Rakibi Trabzonspor. Geçtiğimiz birkaç yıl öncesinin, kupa kavgasını yaptığı çok önemli bir rakibi. Onların ligimizdeki hal ve gidişi pek de iç açıcı olmadığı için, bir tek hedefleri kalmıştı. Bu kupayı kazanıp müzesine götürmek.
Maçın hemen başında Volkan’ın kale dibinden kaçırdığı bir Trabzonspor golü vardı. Böylesine pozisyonları yakalayıp kaçırıyorsan, umduğunla değil, bulduğunla yetinirsin. Daha sonrasında Mehmet Topal’ın mükemmel gol pasını Sow aynı şekilde gole çevirerek Fenerbahçe’yi öne geçirdi.
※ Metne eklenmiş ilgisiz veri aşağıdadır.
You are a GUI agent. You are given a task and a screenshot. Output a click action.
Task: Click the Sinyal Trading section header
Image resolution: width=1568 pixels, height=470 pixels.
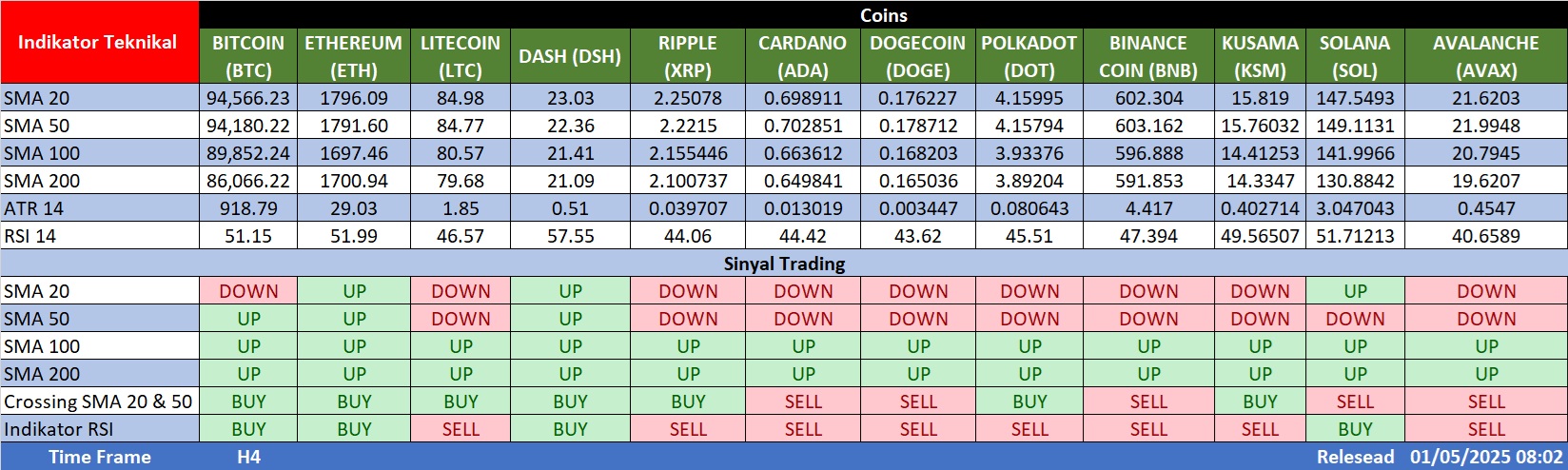click(x=784, y=264)
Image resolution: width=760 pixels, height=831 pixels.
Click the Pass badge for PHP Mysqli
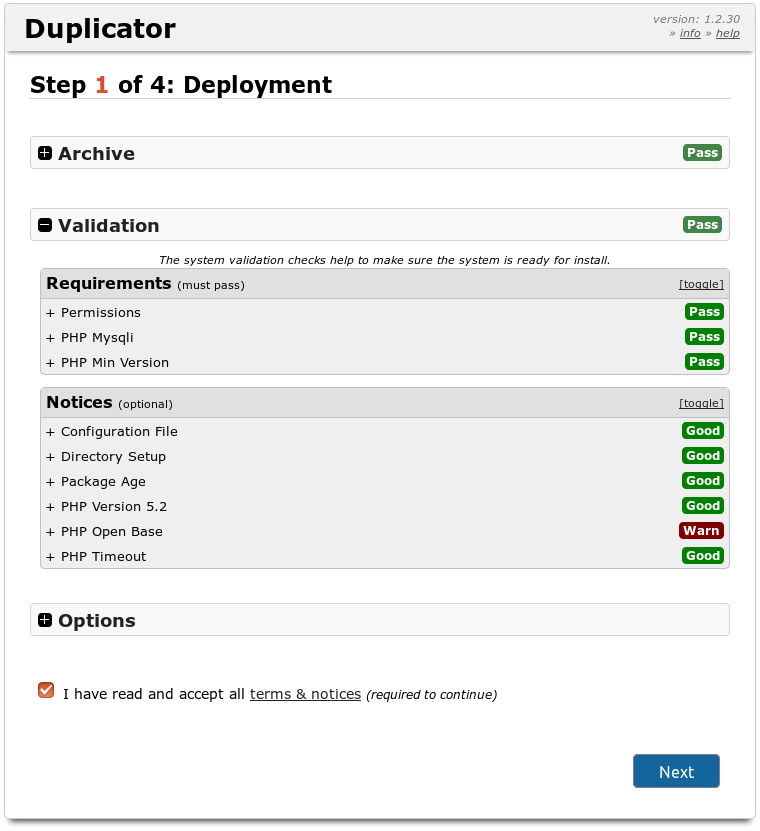coord(704,337)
Fenerbahçe rakibinden daha iyi gözükürken, başrollerde önce Emre Belözoğlu, sonra Gökhan Gönül ve Cristian Baroni vardı.
Baroni’nin enteresan gol vuruşları ya kalecinin üzerine gitti veya direk gole izin vermedi.
Trabzonspor’da Fenerbahçe karşısında, özellikle ilk yarı itibariyle Zokora’nın Emre üzerinde oynama isteği ve agresif görüntüsü pek de şık değildi. Emre’yi kutluyorum. En azından böylesine “taciz” içindeki bir futbolcuya uymadığı için. Biz böyle Emre’yi görmek istiyoruz. Tacize uysaydı, ikisi de takımlarını 10 kişi bırakırdı.
Kaleci Mert’in hatasız futbolunu izlerken, milli takım kalecimiz diye gördüğümüz Volkan Demirel de kendi kendine kavga ettiği için ve rakipleriyle didiştiği için, bu maçta görev almayandı.
Webo diye bir golcü var. En azından öyle konuşuluyor. Fakat bu maçta, hiçbir beklentileri karşılayamadı. Maçın bitiş noktalarında kaleciyle karşı karşıya kaldı ama akıllara durgunluk veren bir golü kaçıran oldu. Hem iyi oynamayacaksın, hem de böylesine pozisyonları gole çeviremeyeceksin. O zaman senin futbolculuğunu en azından ben tartışırım.
Sonuçta Fenerbahçe sezonu kupa ile kapattı.
Bu kupa Fener’e yakıştı.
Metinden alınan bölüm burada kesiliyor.